**** Extracted material ****
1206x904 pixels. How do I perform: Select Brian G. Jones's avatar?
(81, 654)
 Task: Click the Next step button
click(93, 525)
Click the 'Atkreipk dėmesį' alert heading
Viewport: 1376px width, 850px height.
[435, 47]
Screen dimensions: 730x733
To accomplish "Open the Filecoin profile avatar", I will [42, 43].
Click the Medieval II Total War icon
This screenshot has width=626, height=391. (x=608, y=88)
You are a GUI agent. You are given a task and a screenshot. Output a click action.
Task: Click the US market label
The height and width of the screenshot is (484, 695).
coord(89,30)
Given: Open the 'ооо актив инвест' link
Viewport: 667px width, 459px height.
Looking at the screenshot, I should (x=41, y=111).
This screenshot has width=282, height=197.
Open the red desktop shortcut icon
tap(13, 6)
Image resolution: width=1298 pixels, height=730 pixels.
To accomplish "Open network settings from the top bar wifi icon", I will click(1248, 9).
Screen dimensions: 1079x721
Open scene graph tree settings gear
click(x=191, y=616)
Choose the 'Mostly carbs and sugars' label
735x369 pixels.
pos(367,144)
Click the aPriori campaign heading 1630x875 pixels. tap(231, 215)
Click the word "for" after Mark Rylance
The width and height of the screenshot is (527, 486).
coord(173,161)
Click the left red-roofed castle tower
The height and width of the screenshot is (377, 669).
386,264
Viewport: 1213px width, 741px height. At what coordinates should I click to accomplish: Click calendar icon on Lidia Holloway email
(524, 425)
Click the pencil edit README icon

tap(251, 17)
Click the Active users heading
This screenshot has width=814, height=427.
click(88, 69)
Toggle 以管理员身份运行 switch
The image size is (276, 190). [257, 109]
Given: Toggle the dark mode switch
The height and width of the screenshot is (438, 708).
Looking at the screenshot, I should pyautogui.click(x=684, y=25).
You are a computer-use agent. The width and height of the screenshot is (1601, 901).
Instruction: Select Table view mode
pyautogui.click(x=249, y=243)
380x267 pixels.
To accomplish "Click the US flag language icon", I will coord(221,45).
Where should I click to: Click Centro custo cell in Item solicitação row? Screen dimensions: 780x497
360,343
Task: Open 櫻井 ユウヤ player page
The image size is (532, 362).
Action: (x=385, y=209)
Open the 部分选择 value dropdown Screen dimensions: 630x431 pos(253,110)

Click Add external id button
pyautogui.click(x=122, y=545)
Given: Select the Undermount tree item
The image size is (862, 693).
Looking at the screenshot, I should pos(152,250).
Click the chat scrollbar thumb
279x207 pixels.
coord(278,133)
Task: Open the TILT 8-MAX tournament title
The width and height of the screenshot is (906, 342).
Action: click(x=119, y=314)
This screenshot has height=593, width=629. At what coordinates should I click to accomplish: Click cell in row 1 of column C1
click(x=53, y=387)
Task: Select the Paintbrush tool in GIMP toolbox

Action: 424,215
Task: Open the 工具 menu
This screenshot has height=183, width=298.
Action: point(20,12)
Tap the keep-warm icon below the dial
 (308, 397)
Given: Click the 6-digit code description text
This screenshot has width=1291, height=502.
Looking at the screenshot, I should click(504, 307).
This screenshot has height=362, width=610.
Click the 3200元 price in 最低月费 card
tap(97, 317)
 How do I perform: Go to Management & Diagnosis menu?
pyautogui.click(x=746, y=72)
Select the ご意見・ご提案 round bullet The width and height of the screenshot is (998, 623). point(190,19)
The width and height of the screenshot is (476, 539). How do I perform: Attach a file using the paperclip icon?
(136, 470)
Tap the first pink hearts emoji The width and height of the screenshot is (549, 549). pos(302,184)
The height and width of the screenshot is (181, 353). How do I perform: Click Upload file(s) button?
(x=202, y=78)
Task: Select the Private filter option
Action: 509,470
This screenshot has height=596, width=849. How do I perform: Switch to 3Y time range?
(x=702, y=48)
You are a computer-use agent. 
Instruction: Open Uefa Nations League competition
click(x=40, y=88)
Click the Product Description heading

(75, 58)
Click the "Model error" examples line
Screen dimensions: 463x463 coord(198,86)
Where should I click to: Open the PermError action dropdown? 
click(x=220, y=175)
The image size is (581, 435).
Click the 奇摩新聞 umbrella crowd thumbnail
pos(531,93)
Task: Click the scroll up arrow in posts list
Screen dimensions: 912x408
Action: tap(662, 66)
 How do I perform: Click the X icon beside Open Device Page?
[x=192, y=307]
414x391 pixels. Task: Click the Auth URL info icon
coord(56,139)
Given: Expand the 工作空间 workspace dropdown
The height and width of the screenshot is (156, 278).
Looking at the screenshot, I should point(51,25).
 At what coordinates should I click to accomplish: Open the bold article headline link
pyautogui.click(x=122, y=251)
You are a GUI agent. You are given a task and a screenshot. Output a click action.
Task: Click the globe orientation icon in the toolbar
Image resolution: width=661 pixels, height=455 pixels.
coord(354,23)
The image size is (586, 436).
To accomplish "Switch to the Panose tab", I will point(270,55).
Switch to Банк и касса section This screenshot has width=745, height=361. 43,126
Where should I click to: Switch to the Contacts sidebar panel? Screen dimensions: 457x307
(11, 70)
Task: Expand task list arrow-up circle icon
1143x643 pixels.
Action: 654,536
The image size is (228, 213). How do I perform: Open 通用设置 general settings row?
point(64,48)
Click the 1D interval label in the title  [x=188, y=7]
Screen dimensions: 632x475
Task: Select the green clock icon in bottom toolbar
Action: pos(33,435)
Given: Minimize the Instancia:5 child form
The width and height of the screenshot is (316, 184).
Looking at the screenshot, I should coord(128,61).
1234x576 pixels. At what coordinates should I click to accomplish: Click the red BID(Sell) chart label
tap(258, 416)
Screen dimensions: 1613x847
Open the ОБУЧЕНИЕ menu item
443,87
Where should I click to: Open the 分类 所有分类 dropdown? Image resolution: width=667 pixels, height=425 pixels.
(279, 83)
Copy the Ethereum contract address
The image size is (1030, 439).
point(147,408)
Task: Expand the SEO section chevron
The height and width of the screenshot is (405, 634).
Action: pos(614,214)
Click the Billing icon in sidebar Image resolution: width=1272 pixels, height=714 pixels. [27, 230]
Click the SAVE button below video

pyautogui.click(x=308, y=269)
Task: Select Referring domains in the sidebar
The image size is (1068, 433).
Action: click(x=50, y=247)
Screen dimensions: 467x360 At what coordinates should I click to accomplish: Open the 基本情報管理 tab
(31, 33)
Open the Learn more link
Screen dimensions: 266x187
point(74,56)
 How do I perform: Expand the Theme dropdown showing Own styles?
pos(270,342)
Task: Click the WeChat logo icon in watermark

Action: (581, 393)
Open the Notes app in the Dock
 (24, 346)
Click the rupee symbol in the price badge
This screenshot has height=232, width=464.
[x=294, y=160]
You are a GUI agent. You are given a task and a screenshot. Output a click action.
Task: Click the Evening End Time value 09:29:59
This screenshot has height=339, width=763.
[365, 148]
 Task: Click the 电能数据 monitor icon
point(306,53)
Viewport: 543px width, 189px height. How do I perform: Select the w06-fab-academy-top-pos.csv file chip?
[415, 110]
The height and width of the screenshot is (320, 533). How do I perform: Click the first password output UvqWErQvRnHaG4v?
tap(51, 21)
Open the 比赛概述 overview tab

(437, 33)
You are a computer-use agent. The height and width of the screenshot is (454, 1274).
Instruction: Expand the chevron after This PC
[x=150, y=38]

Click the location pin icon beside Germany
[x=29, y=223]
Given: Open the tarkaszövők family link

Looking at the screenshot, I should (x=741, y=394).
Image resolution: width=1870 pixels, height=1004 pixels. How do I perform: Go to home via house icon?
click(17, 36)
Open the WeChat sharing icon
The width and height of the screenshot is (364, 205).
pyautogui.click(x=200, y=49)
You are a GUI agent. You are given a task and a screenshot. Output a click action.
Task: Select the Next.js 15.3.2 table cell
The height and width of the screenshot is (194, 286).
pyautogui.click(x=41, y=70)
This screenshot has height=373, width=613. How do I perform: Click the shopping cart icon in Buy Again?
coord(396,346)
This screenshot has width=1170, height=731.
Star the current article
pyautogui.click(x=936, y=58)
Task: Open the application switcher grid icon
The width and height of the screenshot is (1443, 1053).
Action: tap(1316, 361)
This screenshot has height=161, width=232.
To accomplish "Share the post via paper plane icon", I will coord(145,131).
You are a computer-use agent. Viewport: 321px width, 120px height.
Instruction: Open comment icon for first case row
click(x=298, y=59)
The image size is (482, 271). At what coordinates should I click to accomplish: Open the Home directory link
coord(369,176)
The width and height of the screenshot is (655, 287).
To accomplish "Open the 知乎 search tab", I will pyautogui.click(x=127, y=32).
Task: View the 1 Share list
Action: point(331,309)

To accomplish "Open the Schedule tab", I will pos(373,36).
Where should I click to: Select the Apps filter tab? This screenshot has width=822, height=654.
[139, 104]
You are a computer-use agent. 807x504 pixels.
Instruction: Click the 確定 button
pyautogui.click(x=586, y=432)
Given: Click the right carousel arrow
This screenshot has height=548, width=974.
****
### Aim
Could you reproduce the rows starting at the line that contains "This screenshot has width=282, height=197." and ending at the line that contains "coord(173,161)", replacing "desktop" with "taskbar" and leaving everything else unchanged?

### Solved problem
This screenshot has width=282, height=197.
Open the red taskbar shortcut icon
tap(13, 6)
Image resolution: width=1298 pixels, height=730 pixels.
To accomplish "Open network settings from the top bar wifi icon", I will click(1248, 9).
Screen dimensions: 1079x721
Open scene graph tree settings gear
click(x=191, y=616)
Choose the 'Mostly carbs and sugars' label
735x369 pixels.
pos(367,144)
Click the aPriori campaign heading 1630x875 pixels. tap(231, 215)
Click the word "for" after Mark Rylance
The width and height of the screenshot is (527, 486).
coord(173,161)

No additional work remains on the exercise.